In various installments in this series, I observed that file and registry access control lists (ACLs) are the source of most of the least privilege problems that mere users have to suffer. Usually that means that the application developer has stored application data in a protected area that's inaccessible to a member of the Users group, such as HKEY_LOCAL_MACHINE in the registry or c:\Program Files in the file system. You can avoid putting your users through this torture by storing things in the proper locations. Here are some of the many options:
- Put static program files in the application directory in c:\Program Files. This is the purpose of Program Files.
- Put static, read-only data files in the application directory in Program Files. The application uses these files but doesn't write to them as part of running the application (for example, app.config).
- Use isolated storage for secure, user-specific data. This is managed by the CLR and has restrictions based on the security policies set on the machine. But don't use isolated storage for data that the user might want to manipulate outside of your application—it isn't easy for a nontechnical user to find.

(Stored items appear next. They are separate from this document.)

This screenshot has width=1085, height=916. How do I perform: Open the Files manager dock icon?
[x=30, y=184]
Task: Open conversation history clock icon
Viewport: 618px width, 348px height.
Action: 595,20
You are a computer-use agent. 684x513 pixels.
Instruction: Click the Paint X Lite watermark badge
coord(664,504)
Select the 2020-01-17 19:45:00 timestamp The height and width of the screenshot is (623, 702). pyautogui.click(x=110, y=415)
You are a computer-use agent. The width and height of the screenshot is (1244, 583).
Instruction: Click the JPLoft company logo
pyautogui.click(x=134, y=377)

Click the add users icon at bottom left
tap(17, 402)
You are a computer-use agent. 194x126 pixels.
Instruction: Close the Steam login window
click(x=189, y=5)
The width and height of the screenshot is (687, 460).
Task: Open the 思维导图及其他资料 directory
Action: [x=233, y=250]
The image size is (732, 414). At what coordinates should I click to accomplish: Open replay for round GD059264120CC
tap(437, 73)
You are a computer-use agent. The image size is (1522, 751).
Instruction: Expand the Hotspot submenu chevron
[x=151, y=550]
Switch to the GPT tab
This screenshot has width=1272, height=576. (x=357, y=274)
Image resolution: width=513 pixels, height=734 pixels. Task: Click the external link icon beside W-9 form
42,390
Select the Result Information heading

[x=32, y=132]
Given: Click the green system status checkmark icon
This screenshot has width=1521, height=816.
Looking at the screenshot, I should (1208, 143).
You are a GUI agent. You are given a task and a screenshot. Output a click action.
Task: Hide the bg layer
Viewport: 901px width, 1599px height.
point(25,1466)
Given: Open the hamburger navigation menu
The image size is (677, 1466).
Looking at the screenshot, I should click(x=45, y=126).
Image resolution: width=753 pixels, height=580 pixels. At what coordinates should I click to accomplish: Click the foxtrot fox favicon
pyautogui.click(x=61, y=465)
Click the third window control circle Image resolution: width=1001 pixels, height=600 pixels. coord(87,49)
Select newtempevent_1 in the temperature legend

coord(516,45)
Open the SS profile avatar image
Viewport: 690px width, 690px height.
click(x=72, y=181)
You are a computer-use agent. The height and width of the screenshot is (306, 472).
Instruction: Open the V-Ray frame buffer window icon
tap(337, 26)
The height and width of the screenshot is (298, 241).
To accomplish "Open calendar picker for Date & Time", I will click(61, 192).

- If you must write to the registry, write to HKEY_CURRENT_USER rather than HKEY_LOCAL_MACHINE.
Application data has a whole other set of possibilities. This is the data that your application generates, uses, and updates during the course of running. It could be configuration settings, data read from a remote database and stored locally, or anything else that the application needs to store at runtime. You can obtain the full path for these directories using properties of the System.Windows.Forms.Application class in .NET. There are three properties of interest, each returning a different Application Data directory:
- CommonAppDataPath is the location of data shared among all users on
a machine. The default location is as follows:
C:\Documents and Settings\All Users\Application Data\CompanyName\ProductName\ProductVersion
Because each user has restricted rights, you must create at installation the subdirectory that your application will use.
- LocalUserAppDataPath is the data location used by local,
non-roaming users only. Here's the default:
C:\Documents and Settings\username\Local Settings\Application Data\CompanyName\ProductName\ProductVersion.
- UserAppDataPath is similar to LocalUserAppDataPath, except
that it can store data for both local and roaming users. This is the
C:\Documents and Settings\username\Application Data\CompanyName\ProductName\ProductVersion
In each of the paths returned, CompanyName, ProductName, and ProductVersion are all properties of Application object, which .NET reads from the assembly attributes, frequently stored in AssemblyInfo.vb or AssemblyInfo.cs in the default Visual Studio project templates. If you don't want to use either ProductName or ProductVersion, just strip these off of the path returned from the Application object property.
If your application creates and uses documents, it might make sense to store them in the user's My Documents directory. This is usually located here:
C:\Documents and Settings\[user]\My Documents
Note that the user can change that location, so don't assume that's where it's located. You can use code like this to get the full path for the current user's My Documents directory:
Dim sMyDocs as String = Environment.GetFolderPath(Environment.SpecialFolder.Personal)
Making wise choices about where to store data is key to writing applications that mere users can use. And you really can survive development as a mere user.